# Фрагмент текста:

В 1525 году все указывало на долгое и успешное правление первого императора рода Трастамара-Габсбургов, на процветание его подданных в империи и колониях. На двадцать пятый день рождения (24 февраля) Карлоса могущественный сосед и бывший конкурент за имперскую корону Франциск, король Франции, был окончательно побежден у города Павия, на севере Италии, взят в плен и увезен в Мадрид, где ему пришлось подписать соглашение, в котором он отказывался от всех притязаний на Милан и Неаполь, на герцогство Бургундское и несколько городов вдоль северной французской границы. Франциск также пообещал принять участие в крестовом походе против Османской империи, угрожавшей христианству с востока и юга.

# Записи данных:
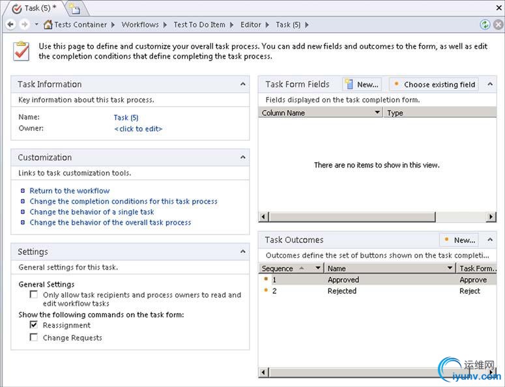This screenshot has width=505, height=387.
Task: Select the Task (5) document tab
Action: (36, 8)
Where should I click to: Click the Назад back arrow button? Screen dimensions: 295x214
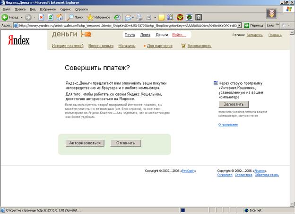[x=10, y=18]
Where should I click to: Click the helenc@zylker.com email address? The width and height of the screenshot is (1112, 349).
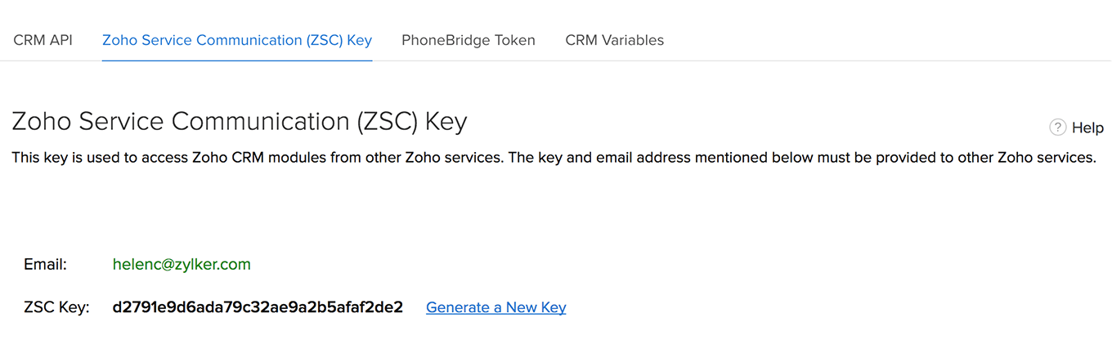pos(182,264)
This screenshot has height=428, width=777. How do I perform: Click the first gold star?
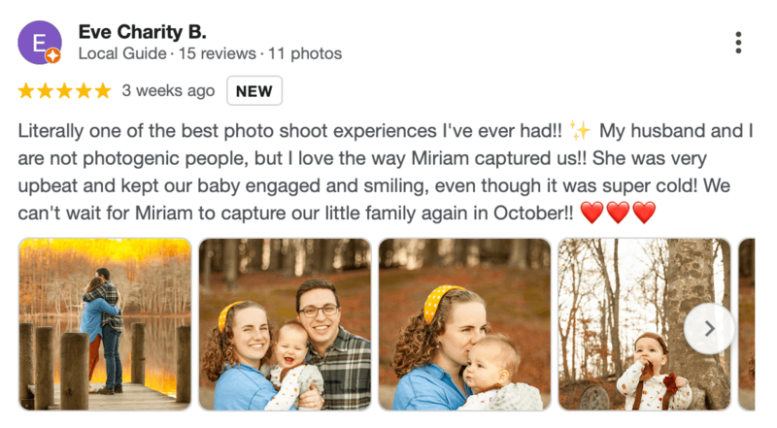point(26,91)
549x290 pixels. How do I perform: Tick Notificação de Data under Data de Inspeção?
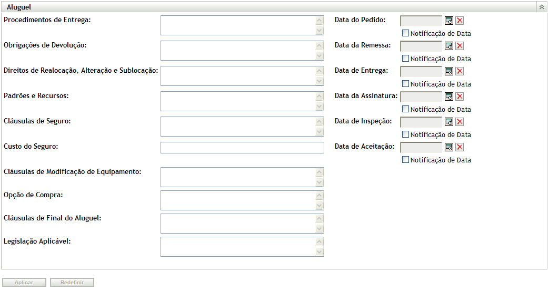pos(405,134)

# Задание A:
Представьте записи, начиная со строки, содержащей «This screenshot has height=428, width=777.», и заканчивая последней записью, в виде CSV с двумя столбцами «формулировка» и «ответ», по одной строке на каждую запись; каждое значение заключите в кавычки как отдельное поле, а переносы строк замените пробелами. Изображения в результат не включайте.
# Задание B:
Напишите продолжение фрагмента о правлении Карлоса, начав сразу после его последнего предложения.
Текст и записи никак между собой не связаны.

# Итоговый ответ A:
формулировка,ответ
"This screenshot has height=428, width=777. How do I perform: Click the first gold star?","point(26,91)"
"549x290 pixels. How do I perform: Tick Notificação de Data under Data de Inspeção?","pos(405,134)"

# Итоговый ответ B:
В том же 1525 году Карлос I заключил сильный династический союз со своим западным соседом, королем Португалии, контролирующим пути в Гвинею и Ост-Индию и считавшимся самым богатым монархом на земле. Карлос женился на португальской принцессе Исабель, которая принесла головокружительное приданое в 900 000 дукатов. Их первая встреча состоялась в красивом интерьере дворца Алькасар в Севилье, построенного в стиле мудехар, а свой медовый месяц королевская чета провела в великолепии дворца Альгамбра в Гранаде. В честь этих событий император приказал построить дворец в лучшем итальянском стиле. Через два года в Вальядолиде императрица родила ему сына и наследника, Филиппа. Она и сама оказалась способной к государственным делам и правила Кастилией в периоды длительного отсутствия Карлоса до самой безвременной кончины в 1539 году.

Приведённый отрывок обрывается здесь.